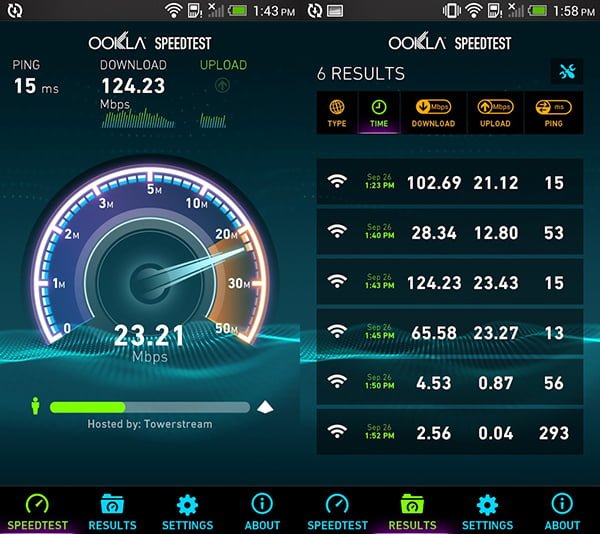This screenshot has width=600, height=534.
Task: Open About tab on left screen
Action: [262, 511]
---
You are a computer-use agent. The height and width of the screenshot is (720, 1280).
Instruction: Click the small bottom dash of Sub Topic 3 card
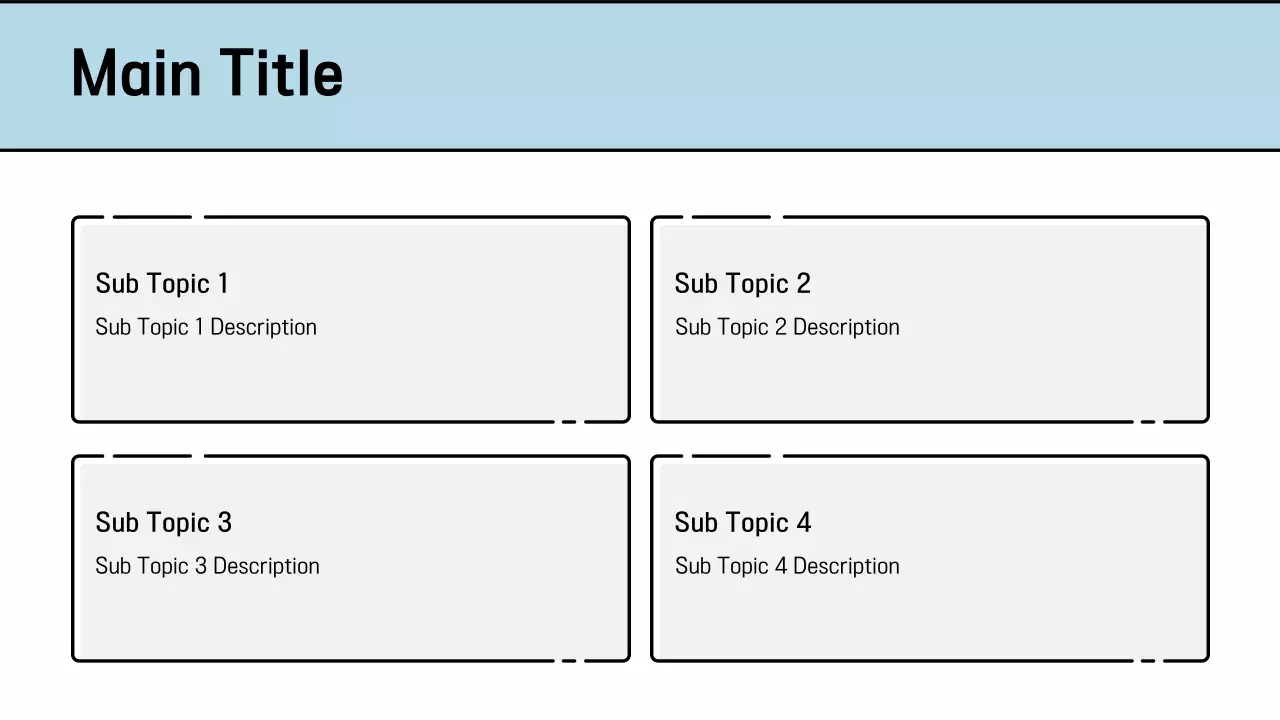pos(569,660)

▸ **Given instruction**: Copy the part of the records that opens with the line containing "This screenshot has width=600, height=534." and closes with the line containing "Action: [262, 511]", swapping "About" for "Settings" and keeping everything else the same. Leave the pictures out of your answer.

▸ **Finished task**:
This screenshot has width=600, height=534.
Task: Open Settings tab on left screen
Action: [262, 511]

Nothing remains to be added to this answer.